A thorough examination of the eye is necessary for all children in whom a foreign body of the eye is suspected (Chapter 45). Any associated injuries, especially a ruptured globe, must be identified before attempts to remove an ocular foreign body are made. Intraocular foreign bodies (within the globe rather than superficial) may be subtle in up to 20% of patients (4) and should be suspected if the patient has a history of high-velocity injuries. Diffuse, chemotic subconjunctival hemorrhage raises the suspicion of corneal laceration and therefore a ruptured globe (4,5).
Careful observation of pupil size, shape, and reactivity is critical.
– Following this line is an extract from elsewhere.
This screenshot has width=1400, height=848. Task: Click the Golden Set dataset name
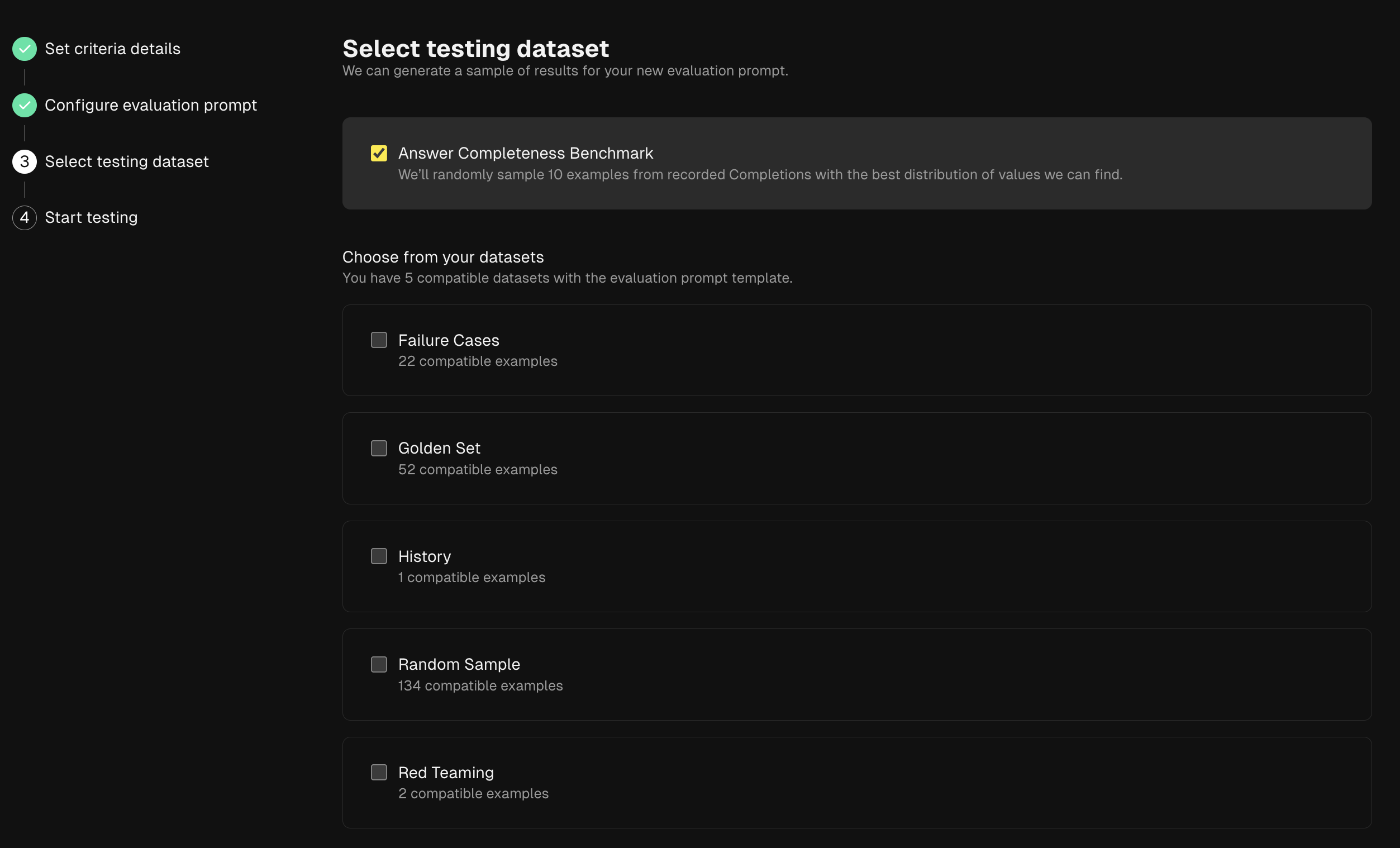[439, 448]
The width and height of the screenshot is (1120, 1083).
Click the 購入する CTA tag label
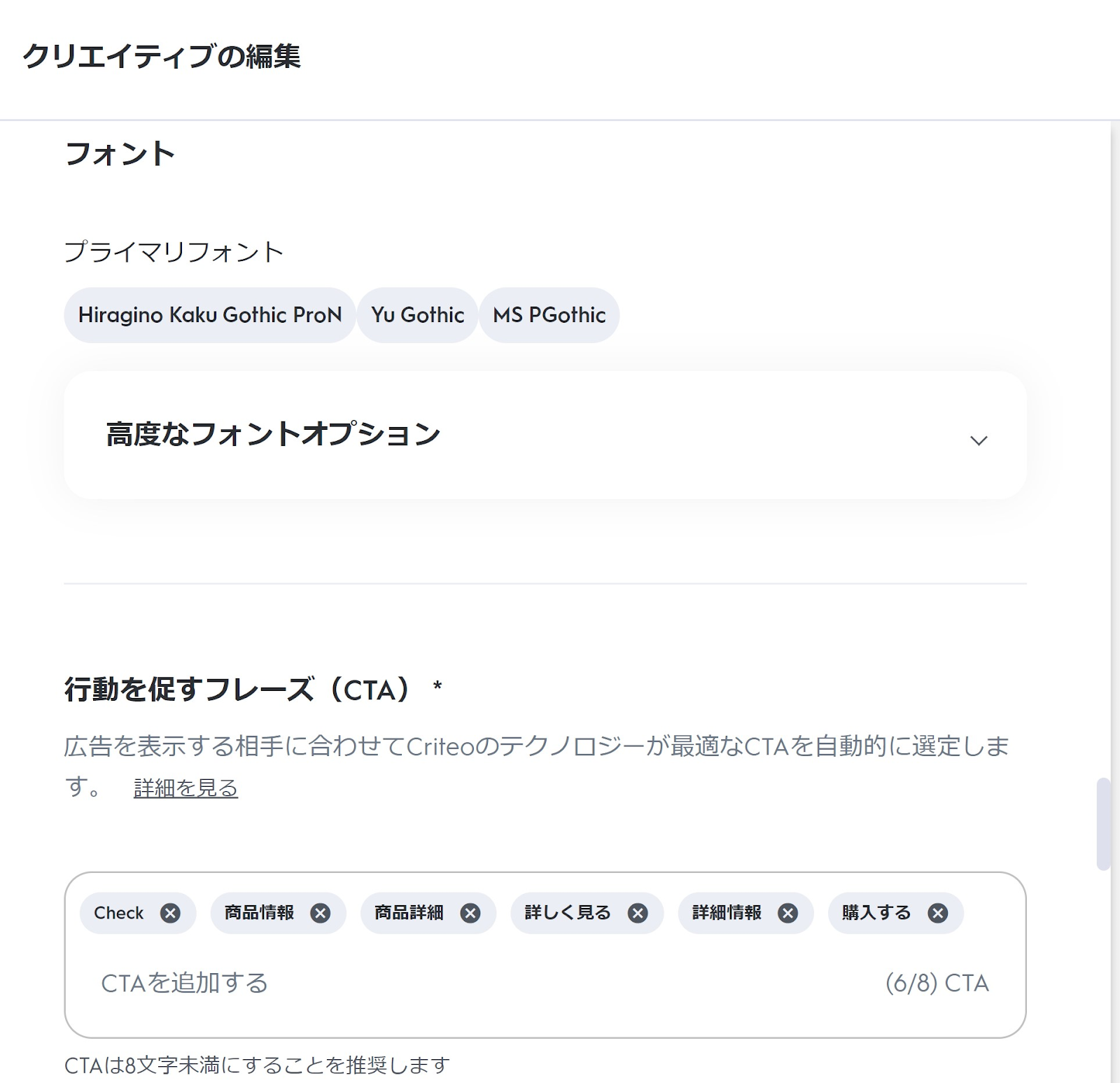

Prolapse of the iris with distortion of pupillary shape indicating a ruptured globe may look deceptively like a foreign body. If a ruptured globe is clinically suspected, a metal shield is placed over the eye with no pressure applied to the eye; an eye patch is contraindicated. No drops or ointments are instilled in the eye. The patient is instructed to have nothing by mouth. Broad-spectrum intravenous antibiotics are administered, and tetanus immunization, if not current, is given. Urgent ophthalmologic consultation is obtained. Plain radiographs and computerized tomography may be helpful in ruling out an intraocular foreign body, but magnetic resonance imaging should be avoided if any possibility of intraocular metal foreign body exists (6).